Nearly three-quarters – or 12,137 – of complaints made to the Food and Drug Administration (FDA) in 2011 regarding artificial hips involved a recalled metal-on-metal hip implant made by Johnson & Johnson subsidiary DePuy Orthopaedics, the agency reported.
The recall, issued in 2010, involved the DePuy ASR XL Acetabulator Hip Replacement System. But that wasn’t the only metal-on-metal hip implant to cause problems. Metal-on-metal artificial hips from all manufacturers generated about twice the number of complaints in 2011 than implants made with plastic or ceramic parts.
The report was announced this week during a review of all-metal hip implants by an expert panel charged by the FDA to draw up guidelines for the medical devices. The 18-member panel reviewed the data and said they found few reasons why all-metal hip implants should continue to be marketed to doctors and patients.
The report showed that more than 14,000 people who received artificial hip implants required revision surgery to remove and/or replace a defective device. About 8,700 people reported pain.

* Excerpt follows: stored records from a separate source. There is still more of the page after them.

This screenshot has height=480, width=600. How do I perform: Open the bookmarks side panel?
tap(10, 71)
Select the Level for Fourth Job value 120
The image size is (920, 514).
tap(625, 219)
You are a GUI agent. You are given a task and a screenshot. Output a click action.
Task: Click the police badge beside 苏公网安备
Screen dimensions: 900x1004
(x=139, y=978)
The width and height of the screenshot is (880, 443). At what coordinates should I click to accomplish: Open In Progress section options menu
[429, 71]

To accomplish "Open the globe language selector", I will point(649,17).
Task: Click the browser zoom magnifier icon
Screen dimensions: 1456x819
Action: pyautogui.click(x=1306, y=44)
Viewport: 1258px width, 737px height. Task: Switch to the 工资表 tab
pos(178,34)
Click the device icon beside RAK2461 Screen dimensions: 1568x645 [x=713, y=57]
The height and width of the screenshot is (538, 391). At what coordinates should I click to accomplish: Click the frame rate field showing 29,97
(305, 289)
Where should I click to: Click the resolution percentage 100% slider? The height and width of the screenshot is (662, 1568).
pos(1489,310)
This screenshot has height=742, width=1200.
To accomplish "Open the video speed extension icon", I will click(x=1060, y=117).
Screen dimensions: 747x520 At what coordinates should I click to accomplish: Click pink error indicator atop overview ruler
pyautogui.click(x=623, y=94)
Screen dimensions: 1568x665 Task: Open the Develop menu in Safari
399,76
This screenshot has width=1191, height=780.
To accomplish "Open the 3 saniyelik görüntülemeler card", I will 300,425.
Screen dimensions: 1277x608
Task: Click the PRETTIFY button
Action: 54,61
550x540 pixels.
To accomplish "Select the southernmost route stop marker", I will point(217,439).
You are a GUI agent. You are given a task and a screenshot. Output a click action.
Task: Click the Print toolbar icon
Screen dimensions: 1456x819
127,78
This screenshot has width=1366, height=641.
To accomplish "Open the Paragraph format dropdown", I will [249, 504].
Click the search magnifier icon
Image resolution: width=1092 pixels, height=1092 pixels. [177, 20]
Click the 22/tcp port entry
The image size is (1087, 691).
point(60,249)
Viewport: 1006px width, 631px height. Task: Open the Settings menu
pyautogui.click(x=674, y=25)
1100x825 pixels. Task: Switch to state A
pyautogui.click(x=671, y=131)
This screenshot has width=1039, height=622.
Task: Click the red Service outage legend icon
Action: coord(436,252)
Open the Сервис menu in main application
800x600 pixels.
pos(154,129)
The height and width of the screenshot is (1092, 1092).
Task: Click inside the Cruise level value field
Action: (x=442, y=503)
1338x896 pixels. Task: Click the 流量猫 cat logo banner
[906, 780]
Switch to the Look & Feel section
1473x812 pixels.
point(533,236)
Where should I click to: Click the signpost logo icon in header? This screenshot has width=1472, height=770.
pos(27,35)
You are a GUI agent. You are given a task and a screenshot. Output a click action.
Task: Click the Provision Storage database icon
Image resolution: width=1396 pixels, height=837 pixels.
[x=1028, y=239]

The FDA advisory panel did note that fewer metal-on-metal devices were being used since DePuy recalled its device. The panel also recommended those who have the all-metal devices and experience problems visit with their doctors to ensure their implant isn’t failing or causing other problems.
The FDA does not always follow the advice of its expert panels, but it often does.
DePuy now faces about 6,000 lawsuits from people who claim the implants were defective and caused them pain and disability.